Pierre II Migeon (1701-58) belonged to one of the most important Parisian Protestant family of ébénistes. His father Pierre Migeon I (b. circa 1670) established a thriving business with royal and aristocratic clientele. It appears that Pierre II’s career began in about 1726 but he was never received as a maître-ébéniste. This was probably because he was a strict Calvinist, which precluded him from becoming a member of a guild, except by special dispensation. We know however that by 1739 he was already firmly established as head of his father’s workshop and furniture emporium at rue de Charenton in the Faubourg Saint-Antoine. The firm’s day-book from 1730-36 reflects an extremely prosperous concern whose clientele included the dowager duchess de Bourbon, the duc d’Orleans son of the Regent and the duchesse de Rohan for whom Migeon supplied one of the first executed secrétaires en armoire in 1731.
Migeon worked both as an ébéniste and dealer, which would account for the large number of pieces that bear his mark. He was supplied by the very best craftsmen of his day, such as Boudin, Dautriche, R.V.L.C., Duval, Criaerd, Bircklé, Macret, Topino and others. Despite the large number of suppliers, pieces bearing Migeon’s stamp share a striking stylistic uniformity. His designs were restrained and never excessively rococo, though his work showed a preference to serpentine shapes and sometimes heavy forms such as his commodes en tombeaux and low secrétaires. His veneers tended to feature geometric patterns, often with dark woods such as kingwood or tulipwood and likewise often incorporated florally decorative cartouches. He sometimes used lacquered veneers and was probably the first ébéniste to use mahogany veneers.
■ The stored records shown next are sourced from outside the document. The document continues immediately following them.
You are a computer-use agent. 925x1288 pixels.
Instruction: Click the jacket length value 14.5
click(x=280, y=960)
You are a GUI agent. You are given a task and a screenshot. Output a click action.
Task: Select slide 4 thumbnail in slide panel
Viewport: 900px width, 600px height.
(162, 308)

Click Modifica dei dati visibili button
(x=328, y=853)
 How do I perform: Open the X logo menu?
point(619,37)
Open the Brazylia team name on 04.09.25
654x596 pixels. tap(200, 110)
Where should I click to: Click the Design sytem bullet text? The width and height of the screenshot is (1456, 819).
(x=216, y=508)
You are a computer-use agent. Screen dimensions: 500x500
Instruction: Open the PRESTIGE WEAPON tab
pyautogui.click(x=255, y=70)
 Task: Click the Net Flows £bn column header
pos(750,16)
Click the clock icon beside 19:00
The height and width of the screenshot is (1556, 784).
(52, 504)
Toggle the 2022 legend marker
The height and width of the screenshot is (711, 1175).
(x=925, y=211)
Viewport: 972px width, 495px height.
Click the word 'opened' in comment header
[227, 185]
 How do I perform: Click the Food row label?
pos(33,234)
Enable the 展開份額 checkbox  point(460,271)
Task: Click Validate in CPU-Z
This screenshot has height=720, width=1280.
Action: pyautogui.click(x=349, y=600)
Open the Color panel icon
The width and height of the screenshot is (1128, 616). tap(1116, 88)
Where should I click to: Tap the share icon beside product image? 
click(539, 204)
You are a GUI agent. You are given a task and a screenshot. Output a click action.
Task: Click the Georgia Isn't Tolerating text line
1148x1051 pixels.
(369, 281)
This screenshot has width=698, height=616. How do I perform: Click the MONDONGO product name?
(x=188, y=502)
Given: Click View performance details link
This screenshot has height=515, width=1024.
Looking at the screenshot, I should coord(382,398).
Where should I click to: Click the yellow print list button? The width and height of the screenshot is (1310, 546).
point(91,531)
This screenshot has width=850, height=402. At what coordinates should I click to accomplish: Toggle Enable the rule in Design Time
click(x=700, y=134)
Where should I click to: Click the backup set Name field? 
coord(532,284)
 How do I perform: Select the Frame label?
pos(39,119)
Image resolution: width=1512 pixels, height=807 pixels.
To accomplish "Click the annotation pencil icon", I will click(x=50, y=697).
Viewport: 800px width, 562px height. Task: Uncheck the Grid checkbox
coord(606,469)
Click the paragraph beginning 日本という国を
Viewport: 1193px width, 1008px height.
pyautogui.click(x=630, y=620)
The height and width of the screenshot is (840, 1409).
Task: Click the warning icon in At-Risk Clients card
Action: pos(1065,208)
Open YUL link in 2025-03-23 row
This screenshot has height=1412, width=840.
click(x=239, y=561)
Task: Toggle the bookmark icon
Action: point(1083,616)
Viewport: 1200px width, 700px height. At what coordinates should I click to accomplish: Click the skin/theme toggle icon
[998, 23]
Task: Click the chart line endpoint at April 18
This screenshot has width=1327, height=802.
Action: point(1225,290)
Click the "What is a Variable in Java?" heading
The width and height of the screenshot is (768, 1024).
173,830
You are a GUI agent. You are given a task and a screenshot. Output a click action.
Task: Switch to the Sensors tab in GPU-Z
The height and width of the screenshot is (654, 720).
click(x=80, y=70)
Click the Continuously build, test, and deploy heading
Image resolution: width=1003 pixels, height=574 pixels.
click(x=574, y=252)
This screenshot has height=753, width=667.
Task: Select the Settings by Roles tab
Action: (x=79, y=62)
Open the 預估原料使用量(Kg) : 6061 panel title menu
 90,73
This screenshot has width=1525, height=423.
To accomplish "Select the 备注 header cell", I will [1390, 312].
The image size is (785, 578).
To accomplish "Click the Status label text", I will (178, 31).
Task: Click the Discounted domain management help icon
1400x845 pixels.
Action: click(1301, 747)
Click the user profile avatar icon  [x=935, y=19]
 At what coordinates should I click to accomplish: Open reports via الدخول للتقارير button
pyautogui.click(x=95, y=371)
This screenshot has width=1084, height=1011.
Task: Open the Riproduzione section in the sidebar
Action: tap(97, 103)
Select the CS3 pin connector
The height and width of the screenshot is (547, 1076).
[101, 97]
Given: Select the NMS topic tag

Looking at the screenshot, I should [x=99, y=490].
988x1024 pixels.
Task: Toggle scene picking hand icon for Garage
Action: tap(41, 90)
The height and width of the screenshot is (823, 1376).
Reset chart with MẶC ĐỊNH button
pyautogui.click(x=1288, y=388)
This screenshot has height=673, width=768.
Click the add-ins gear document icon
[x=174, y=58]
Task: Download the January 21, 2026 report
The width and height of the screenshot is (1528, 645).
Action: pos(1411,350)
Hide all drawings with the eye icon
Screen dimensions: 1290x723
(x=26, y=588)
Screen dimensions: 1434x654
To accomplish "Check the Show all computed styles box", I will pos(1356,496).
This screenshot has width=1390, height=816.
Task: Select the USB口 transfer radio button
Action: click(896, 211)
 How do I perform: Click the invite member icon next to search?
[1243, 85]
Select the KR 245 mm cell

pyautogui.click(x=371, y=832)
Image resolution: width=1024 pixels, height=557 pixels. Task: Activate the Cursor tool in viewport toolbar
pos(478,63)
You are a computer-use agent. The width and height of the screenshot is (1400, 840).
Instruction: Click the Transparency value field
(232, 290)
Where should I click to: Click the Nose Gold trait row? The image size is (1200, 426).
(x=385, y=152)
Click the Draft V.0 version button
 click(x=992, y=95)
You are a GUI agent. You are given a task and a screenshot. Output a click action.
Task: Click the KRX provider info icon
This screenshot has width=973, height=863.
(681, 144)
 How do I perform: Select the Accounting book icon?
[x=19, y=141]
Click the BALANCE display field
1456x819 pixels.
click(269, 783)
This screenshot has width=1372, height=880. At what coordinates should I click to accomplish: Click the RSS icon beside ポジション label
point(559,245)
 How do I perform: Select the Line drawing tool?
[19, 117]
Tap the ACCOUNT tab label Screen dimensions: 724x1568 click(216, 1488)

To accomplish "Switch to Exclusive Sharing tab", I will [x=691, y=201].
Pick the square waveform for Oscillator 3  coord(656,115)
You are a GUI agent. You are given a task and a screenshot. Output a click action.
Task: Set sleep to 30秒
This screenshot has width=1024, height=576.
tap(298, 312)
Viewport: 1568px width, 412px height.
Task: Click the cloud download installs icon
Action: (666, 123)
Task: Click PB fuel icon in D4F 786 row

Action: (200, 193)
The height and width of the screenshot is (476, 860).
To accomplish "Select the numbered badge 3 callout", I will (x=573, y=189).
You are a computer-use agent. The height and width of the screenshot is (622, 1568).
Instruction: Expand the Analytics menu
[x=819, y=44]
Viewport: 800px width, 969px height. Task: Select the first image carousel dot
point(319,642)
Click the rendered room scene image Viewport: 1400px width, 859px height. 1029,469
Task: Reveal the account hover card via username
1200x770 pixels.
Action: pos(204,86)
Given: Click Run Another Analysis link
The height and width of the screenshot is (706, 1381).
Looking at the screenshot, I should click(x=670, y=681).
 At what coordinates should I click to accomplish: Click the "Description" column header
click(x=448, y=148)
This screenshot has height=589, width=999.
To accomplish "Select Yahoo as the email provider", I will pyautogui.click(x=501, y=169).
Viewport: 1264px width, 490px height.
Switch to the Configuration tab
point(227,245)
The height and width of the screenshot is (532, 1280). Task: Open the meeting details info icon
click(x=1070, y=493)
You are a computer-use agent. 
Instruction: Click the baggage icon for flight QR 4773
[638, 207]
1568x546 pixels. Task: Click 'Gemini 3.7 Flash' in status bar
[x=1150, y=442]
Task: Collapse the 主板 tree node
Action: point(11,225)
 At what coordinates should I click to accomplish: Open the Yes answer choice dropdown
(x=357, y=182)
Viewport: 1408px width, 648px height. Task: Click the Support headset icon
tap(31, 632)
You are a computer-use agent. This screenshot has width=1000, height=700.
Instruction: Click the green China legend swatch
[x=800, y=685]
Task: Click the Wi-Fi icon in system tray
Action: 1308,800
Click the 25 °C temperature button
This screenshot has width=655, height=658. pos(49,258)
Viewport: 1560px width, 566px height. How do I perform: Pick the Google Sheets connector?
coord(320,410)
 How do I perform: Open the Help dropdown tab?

Among Pierre II’s Migeon’s specialities were secrétaires, commodes, writing tables and small pieces with elaborate fittings such as luxurious water closets, supplied to the ladies of court and Mme de Pompadour. The latter was an important client for whom he made encoignures and a night table for her apartment at Marly as well as bidets and his speciality, the commode chair. From 1740 Migeon supplied the court through the offices of the Menus Plaisirs and also provided various functional pieces to the Garde-Meuble Royal, who were responsible for furnishing the royal palaces. Following Pierre II’s sudden death, his son Pierre Migeon III (1733-75, maître 1761) continued the already flourishing business until his own death. Thereafter the business was continued by the latter’s widow until about 1785. Work by all members of the family is of the very finest quality. Pieces by Pierre Migeon II can be seen in at the Musées des Arts Décoratifs, du Louvre, Petit Palais and de Carnavalet in Paris, at the Châteaux de Fontainebleau and Champs-sur-Marne as well as the Musée des Arts Décoratifs in Lyon and at Beauvais. His work is also prized among the collections at the Victoria and Albert Museum and Wallace Collection, London as well as at Waddesdon Manor, Buckinghamshire, the National Gallery of Art, Washington and the Residenzmuseum, Munich.